# Assignment
I need an exact copy of the lines from the one containing "Where should I" through the end of the records, without any pictures.

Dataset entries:
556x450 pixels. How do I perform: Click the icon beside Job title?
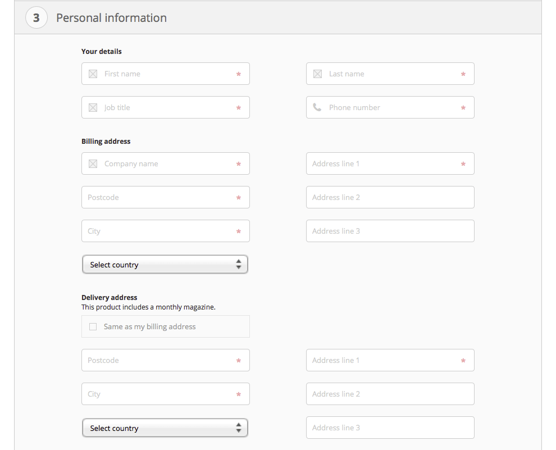(x=93, y=107)
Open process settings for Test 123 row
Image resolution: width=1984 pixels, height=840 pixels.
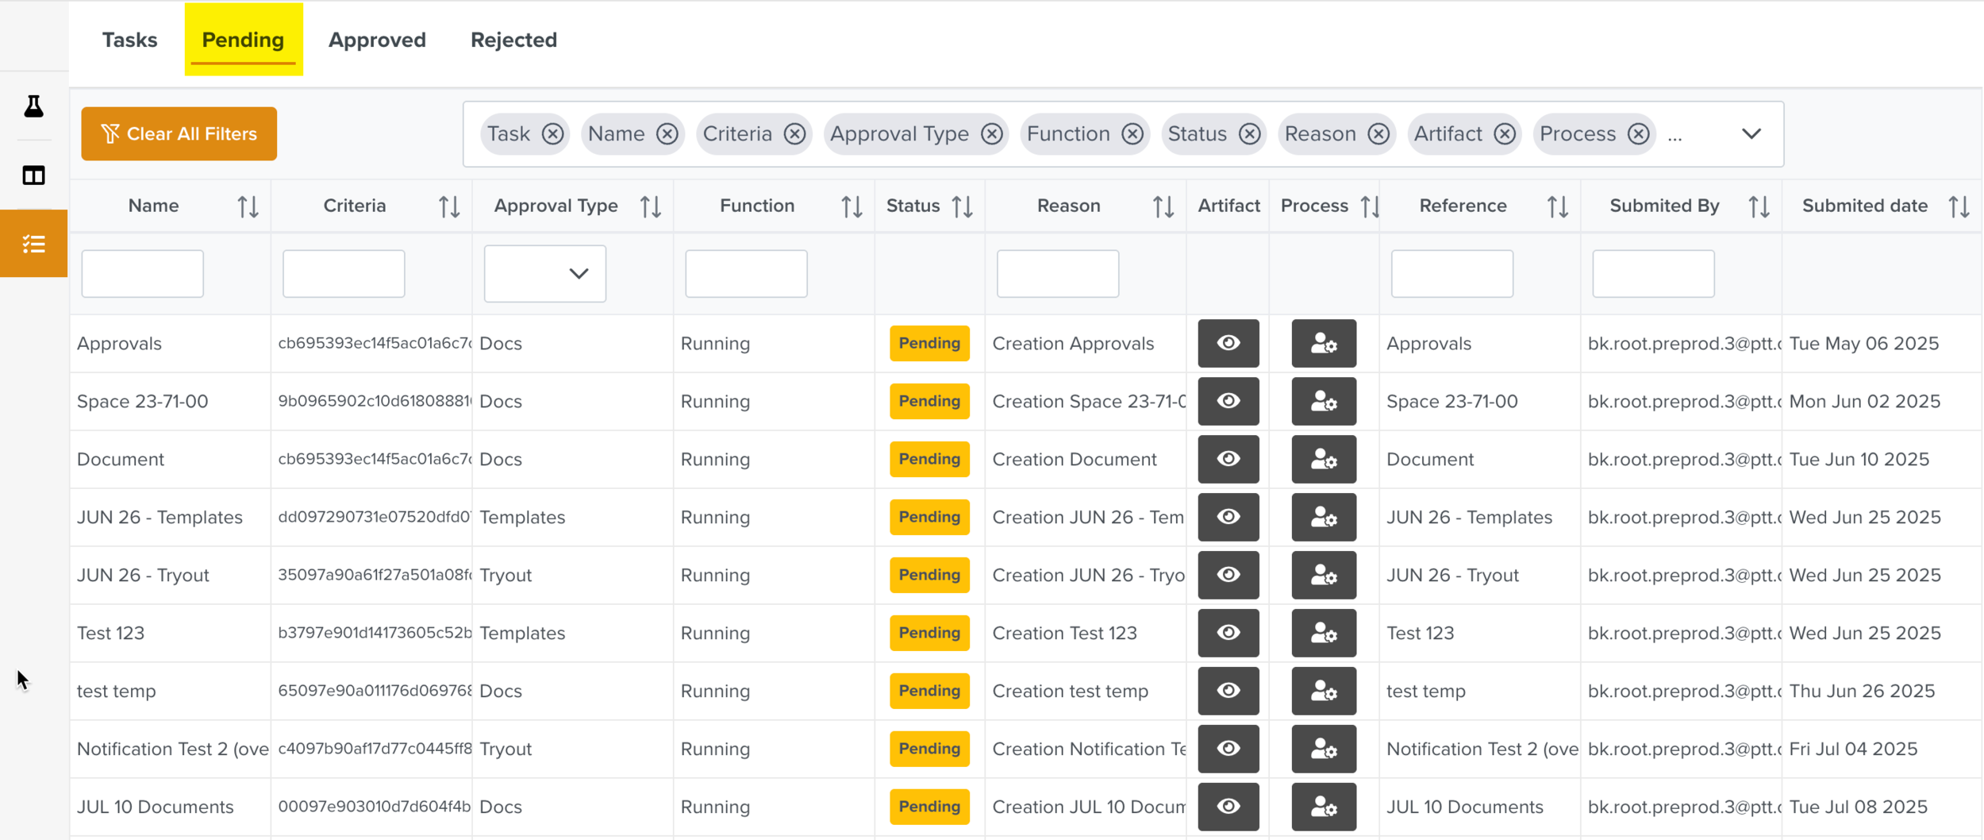1323,634
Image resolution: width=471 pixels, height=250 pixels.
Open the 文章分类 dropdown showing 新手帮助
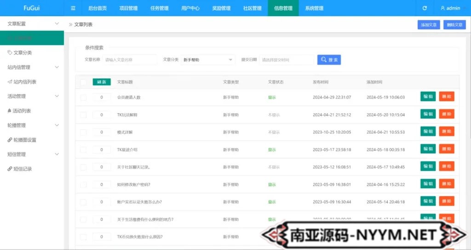[208, 60]
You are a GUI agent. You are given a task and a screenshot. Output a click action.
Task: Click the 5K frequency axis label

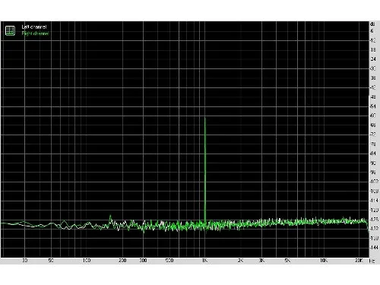coord(287,261)
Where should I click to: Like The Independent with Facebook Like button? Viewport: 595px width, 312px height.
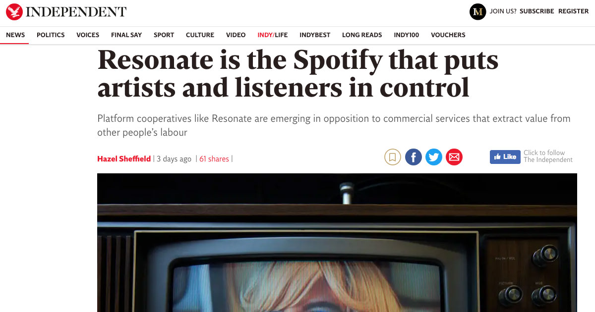pyautogui.click(x=505, y=156)
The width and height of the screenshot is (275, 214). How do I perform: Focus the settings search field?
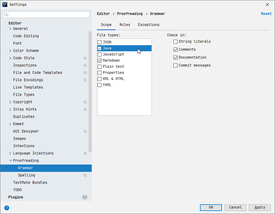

# Written response
Where should I click to: Like The Independent with Facebook Like button? Viewport: 595px width, 312px height.
pyautogui.click(x=505, y=156)
The width and height of the screenshot is (275, 214). How do I perform: Focus the settings search field?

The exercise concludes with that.